Some days, that's what's wrong with the world. We're too busy to stop, too busy to think, too busy to care. How many times have I passed a friend I know is down and walked by without calling their lie? When have I cared enough to how they are, really?  It's a troubling thought, that our society is exchanging niceties for actual connections. As long as you pay your social dues, say your please and thank yous, and don't hang out at the snack table all evening, it doesn't matter if you're lonely, if you're sad, if you're jubilant - just don't bother us about it.

We're becoming increasingly private. A central part of Western philosophy is freedom, which goes hand in hand with forming few, intimate connections. But what is happening today isn't just "being private" - it's "being quiet." We don't want to hear your problems, we don't want to know they exist. We want you to act exactly as you always do, where there is no emotional highs or lows. It all becomes balanced in the monotony of "I'm fine, and you?"

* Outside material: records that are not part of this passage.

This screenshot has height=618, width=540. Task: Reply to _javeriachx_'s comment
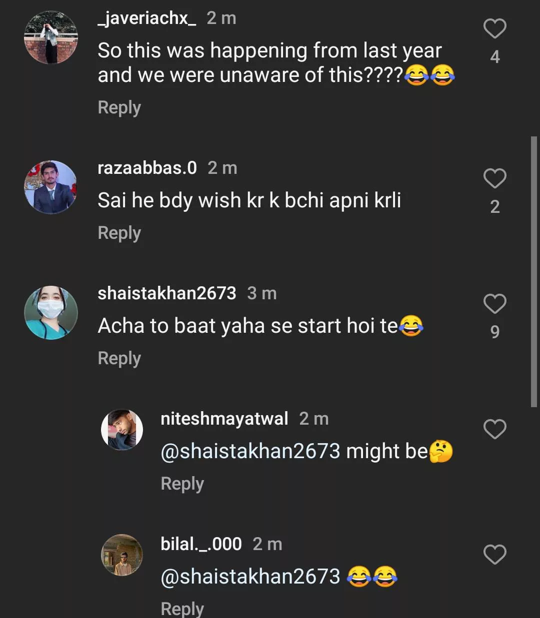[119, 107]
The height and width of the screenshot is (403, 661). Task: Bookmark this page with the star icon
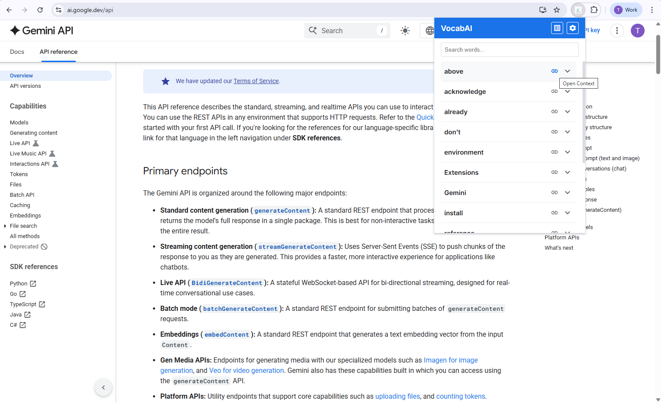(557, 9)
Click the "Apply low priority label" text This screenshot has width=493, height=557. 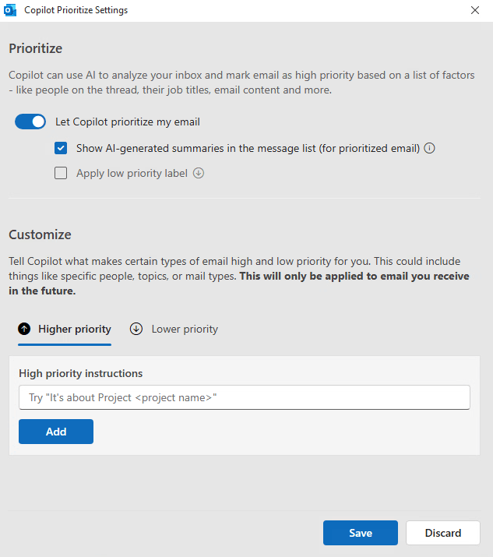point(132,174)
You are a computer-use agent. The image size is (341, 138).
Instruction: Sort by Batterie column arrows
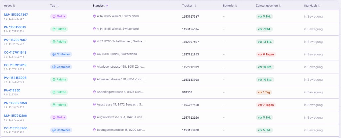pyautogui.click(x=236, y=6)
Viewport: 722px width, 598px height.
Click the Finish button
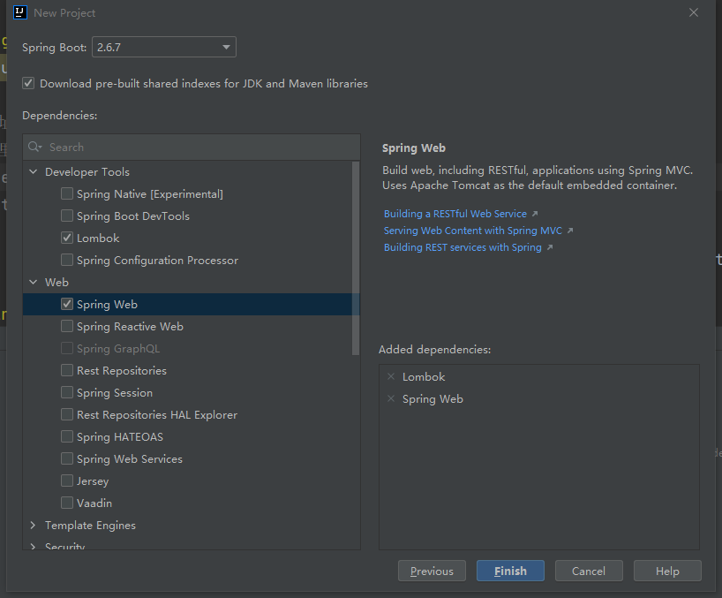(x=510, y=571)
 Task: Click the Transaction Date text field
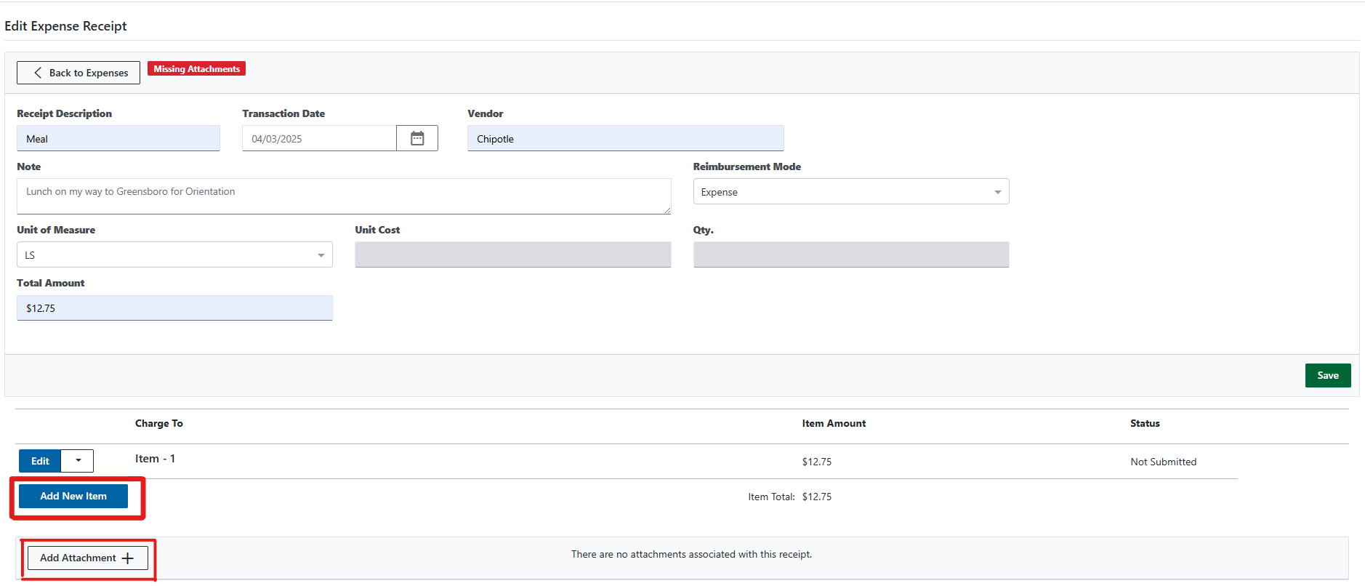pyautogui.click(x=318, y=139)
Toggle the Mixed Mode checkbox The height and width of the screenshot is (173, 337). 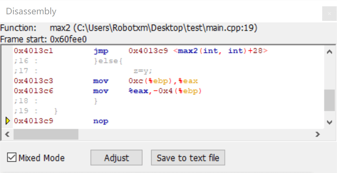pyautogui.click(x=12, y=158)
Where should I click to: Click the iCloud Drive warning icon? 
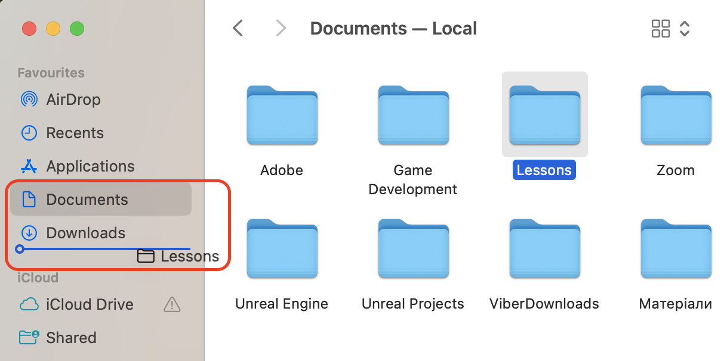(x=172, y=304)
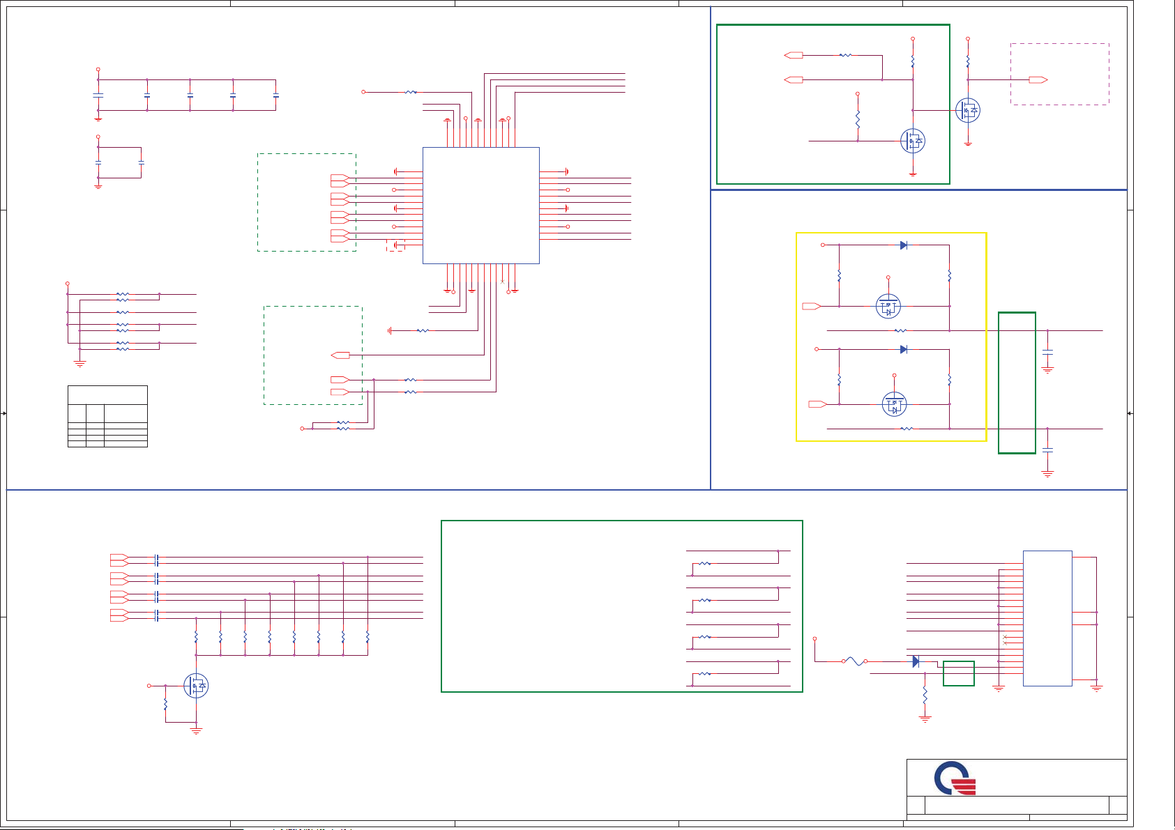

We're too busy. Other people's worries bother us, distract us, take up too much time. And that's why we need to be calling other people' lies. Lives without connections are not worth living - no one can exist by themselves. And the social desert we enforce now is doing just that - isolating us by putting up walls of courtesy to others. I can't tell you how I really am because that would take up too much of your valuable time. So we just glide past, smiling, nodding, and drowning on the inside.

It's sobering, isn't it?
B

1 comment:

  1. Thank you for posting that SBM. It is so true. There was one person in the NCFCA who always used to ask me how I was and wouldn't let me off the hook until i told them how i actually was doing. It was definitely nice to know that someone actually cared about how I was doing. I totally agree with you. :)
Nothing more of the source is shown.